*Exercise brief*:
Count the lines of the entries below that contain the string "page", treating uppercase and lowercase as different, and give only the number.

Begin Recorded information

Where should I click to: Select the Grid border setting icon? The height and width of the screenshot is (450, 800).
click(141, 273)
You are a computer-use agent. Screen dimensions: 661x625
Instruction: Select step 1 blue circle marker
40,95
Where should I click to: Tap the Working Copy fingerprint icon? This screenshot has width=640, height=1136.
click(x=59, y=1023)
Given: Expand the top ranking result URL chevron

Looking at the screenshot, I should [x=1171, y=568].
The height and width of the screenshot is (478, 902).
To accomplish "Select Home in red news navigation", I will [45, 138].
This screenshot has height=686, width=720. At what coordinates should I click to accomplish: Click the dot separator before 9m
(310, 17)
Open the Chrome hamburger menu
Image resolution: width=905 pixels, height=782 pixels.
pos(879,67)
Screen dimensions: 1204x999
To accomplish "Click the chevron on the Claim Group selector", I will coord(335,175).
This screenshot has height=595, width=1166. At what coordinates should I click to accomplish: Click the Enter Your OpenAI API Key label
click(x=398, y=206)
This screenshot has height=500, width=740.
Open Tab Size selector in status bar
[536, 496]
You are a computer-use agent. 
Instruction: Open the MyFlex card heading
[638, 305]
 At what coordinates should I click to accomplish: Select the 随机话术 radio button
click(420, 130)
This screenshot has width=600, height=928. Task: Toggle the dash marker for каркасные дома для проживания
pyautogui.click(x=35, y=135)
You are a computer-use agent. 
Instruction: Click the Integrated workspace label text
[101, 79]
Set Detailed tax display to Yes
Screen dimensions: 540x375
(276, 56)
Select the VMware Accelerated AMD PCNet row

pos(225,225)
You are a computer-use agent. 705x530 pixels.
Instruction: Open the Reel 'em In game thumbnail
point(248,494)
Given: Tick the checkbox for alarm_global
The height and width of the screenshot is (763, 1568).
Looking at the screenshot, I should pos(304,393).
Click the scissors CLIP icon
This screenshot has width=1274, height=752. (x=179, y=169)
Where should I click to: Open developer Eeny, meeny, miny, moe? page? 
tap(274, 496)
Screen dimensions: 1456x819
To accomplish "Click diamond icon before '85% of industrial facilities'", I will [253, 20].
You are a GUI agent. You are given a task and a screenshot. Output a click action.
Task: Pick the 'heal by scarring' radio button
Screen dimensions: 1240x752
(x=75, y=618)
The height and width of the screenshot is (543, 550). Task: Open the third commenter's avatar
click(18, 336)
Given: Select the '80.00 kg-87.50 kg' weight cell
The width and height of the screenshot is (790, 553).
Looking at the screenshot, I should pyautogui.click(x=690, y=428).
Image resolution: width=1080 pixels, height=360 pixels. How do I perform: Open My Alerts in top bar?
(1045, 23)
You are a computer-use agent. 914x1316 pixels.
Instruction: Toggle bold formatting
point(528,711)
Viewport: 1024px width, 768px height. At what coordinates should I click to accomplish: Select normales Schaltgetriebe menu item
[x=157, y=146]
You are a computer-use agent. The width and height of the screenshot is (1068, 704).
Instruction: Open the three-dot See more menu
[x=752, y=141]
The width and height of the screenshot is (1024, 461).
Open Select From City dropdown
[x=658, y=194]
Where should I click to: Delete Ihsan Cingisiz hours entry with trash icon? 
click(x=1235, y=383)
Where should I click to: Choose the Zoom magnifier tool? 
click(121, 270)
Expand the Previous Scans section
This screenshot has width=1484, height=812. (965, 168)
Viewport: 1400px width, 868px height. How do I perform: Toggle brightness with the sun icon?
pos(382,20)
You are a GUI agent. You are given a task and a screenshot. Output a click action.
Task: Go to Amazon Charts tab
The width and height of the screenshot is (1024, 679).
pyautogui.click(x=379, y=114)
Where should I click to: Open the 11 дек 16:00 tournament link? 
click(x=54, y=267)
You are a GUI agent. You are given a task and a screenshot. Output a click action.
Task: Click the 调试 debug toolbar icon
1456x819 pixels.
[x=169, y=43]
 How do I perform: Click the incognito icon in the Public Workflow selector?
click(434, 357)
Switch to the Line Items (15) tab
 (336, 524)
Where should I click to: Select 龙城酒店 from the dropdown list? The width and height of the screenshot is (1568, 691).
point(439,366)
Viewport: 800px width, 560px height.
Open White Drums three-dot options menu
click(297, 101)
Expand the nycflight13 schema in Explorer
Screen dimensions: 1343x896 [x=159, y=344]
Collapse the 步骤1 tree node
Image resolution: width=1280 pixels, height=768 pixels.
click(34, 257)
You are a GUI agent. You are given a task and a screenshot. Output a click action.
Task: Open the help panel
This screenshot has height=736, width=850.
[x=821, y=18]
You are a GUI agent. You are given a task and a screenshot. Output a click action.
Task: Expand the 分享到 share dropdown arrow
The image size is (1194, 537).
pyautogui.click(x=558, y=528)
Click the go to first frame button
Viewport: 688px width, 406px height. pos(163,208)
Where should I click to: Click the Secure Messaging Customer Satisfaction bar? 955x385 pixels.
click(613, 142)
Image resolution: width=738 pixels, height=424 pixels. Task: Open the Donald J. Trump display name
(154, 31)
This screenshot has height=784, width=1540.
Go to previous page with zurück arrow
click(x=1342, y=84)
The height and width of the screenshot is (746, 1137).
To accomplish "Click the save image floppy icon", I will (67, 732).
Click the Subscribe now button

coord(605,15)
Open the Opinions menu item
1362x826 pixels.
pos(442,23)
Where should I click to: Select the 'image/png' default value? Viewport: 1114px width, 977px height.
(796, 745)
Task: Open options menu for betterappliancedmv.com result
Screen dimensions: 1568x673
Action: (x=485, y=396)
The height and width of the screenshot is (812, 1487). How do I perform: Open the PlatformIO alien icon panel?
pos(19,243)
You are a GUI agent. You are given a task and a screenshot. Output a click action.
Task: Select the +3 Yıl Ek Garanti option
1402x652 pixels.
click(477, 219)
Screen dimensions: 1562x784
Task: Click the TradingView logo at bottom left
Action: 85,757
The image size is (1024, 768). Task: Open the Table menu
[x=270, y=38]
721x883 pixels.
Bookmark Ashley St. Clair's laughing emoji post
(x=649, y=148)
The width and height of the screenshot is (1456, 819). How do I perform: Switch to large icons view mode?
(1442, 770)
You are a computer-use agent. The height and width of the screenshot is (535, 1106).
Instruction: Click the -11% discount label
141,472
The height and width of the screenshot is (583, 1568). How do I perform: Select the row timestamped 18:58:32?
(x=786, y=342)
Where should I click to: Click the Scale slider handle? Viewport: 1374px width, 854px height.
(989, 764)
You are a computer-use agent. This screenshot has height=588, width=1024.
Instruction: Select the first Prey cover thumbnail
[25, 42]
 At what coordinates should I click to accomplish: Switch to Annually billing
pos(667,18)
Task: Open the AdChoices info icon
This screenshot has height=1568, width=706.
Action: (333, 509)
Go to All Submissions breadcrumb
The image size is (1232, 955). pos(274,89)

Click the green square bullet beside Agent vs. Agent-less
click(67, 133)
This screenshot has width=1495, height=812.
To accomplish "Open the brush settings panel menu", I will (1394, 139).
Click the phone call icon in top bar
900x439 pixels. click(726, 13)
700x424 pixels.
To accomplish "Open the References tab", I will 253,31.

End Recorded information

*Correct response*:
2